Is this a joke?
No, this is not a joke. If you send me $10, I will make you a crappy jingle and post it on this site with the link of your choice.
Why are you doing this?
I need beer money. It’s as simple as that.
Can I suggest a genre, a beat or lyrics for my Horrible Jingle?
No. What I come up with at the time will be your new Horrible Jingle. You can not suggest anything.
Why do some of the jingles have a cheesy logo under it?
If you order a Horrible Logo, it will get posted under your jingle in place of the text link.
Can I buy a Horrible Jingle for a friend?
Yes. You can buy one for anyone you want to.
Can I do whatever I want to with this jingle?
Yes. You are free to do whatever you want to with this jingle.
I sent you 10 Bucks, where’s my jingle
Please allow 3-4 days for your jingle to appear on the site. In most cases it will get done within a day or two, but please be patient; crappy music takes time.

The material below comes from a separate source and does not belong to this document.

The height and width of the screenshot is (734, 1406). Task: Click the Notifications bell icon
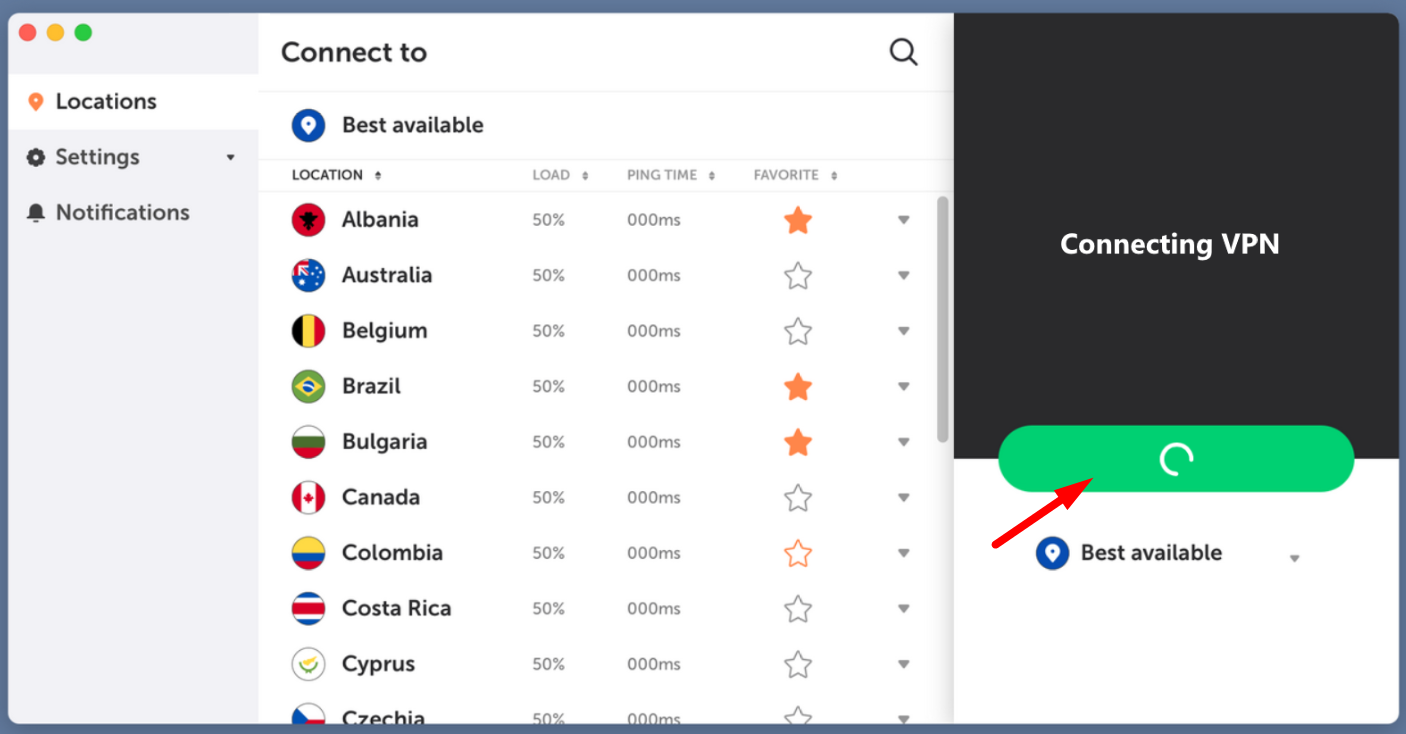(x=36, y=213)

Will you email me when my Horrible Jingle makes it’s premier on the website?
No. Please check back.
I noticed you pronounced a word wrong in my jingle, will you fix it for me?

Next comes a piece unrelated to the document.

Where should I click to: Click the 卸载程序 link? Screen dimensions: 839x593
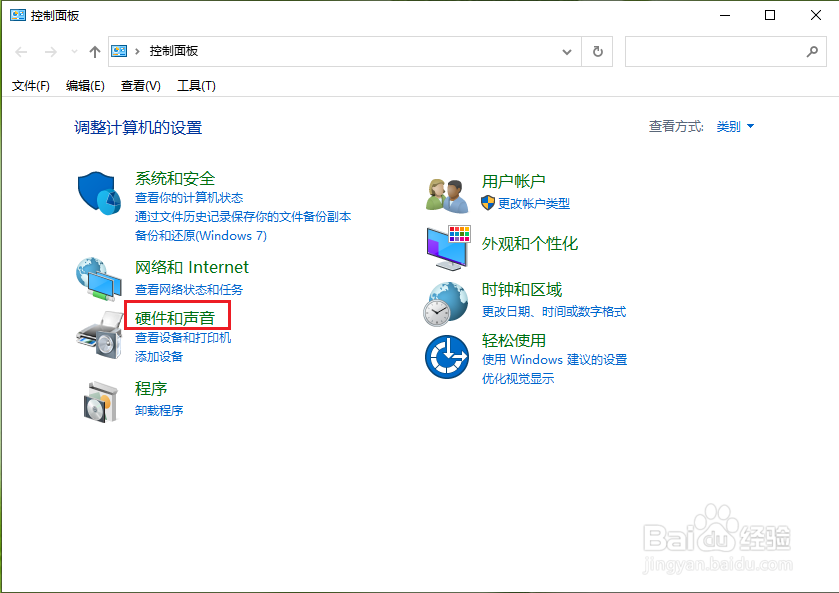pyautogui.click(x=159, y=410)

No, I pronounced it wrong on purpose.
My jingle doesn’t suck as bad as I though it would. Will you redo it for me?
No. What you get is the final jingle. I will not redo any jingles.
My jingle was rejected, what the hell?
It was considered inappropriate for even a Horrible Jingle.
What exactly do I get for the $15 MP3 version?
Just what it says.I will email you an MP3 version of your jingle.